**THE INPUT**
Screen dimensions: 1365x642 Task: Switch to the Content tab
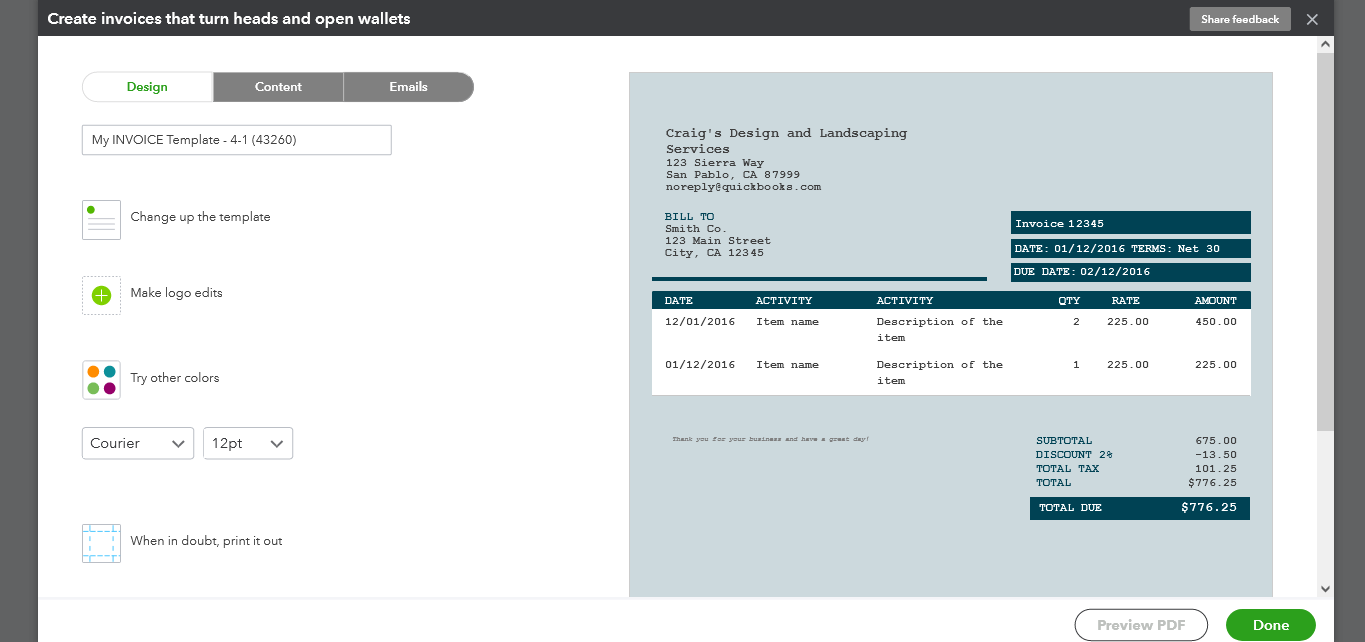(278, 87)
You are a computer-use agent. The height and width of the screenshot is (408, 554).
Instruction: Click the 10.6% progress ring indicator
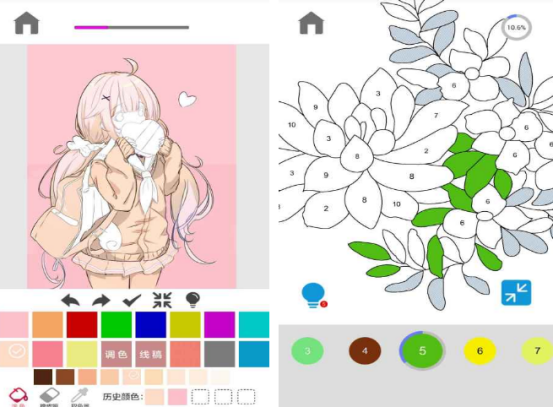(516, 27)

**INSTRUCTIONS TO FOLLOW**
An exact copy is needed of every line from the one holding "Instruction: Click the" to the end of the entries above, both ends kept and each picture dropped.

**EXPECTED ANSWER**
Instruction: Click the 10.6% progress ring indicator
(516, 27)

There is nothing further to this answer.